## EXERCISE DESCRIPTION
Please reproduce the entries in full. Keep every character the same.

## DATASET RECORDS
________

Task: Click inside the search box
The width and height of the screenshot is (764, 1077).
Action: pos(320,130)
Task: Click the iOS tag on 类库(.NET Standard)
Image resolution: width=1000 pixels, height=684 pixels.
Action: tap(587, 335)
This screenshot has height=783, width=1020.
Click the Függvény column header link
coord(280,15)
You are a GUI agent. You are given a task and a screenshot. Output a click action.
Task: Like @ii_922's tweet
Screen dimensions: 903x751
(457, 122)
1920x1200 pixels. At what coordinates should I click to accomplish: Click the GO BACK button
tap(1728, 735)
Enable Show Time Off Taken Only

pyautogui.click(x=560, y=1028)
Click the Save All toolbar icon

________

## WRITTEN RESPONSE
Task: Click inside the search box
The width and height of the screenshot is (764, 1077).
Action: pos(320,130)
Task: Click the iOS tag on 类库(.NET Standard)
Image resolution: width=1000 pixels, height=684 pixels.
Action: tap(587, 335)
This screenshot has height=783, width=1020.
Click the Függvény column header link
coord(280,15)
You are a GUI agent. You are given a task and a screenshot. Output a click action.
Task: Like @ii_922's tweet
Screen dimensions: 903x751
(457, 122)
1920x1200 pixels. At what coordinates should I click to accomplish: Click the GO BACK button
tap(1728, 735)
Enable Show Time Off Taken Only

pyautogui.click(x=560, y=1028)
Click the Save All toolbar icon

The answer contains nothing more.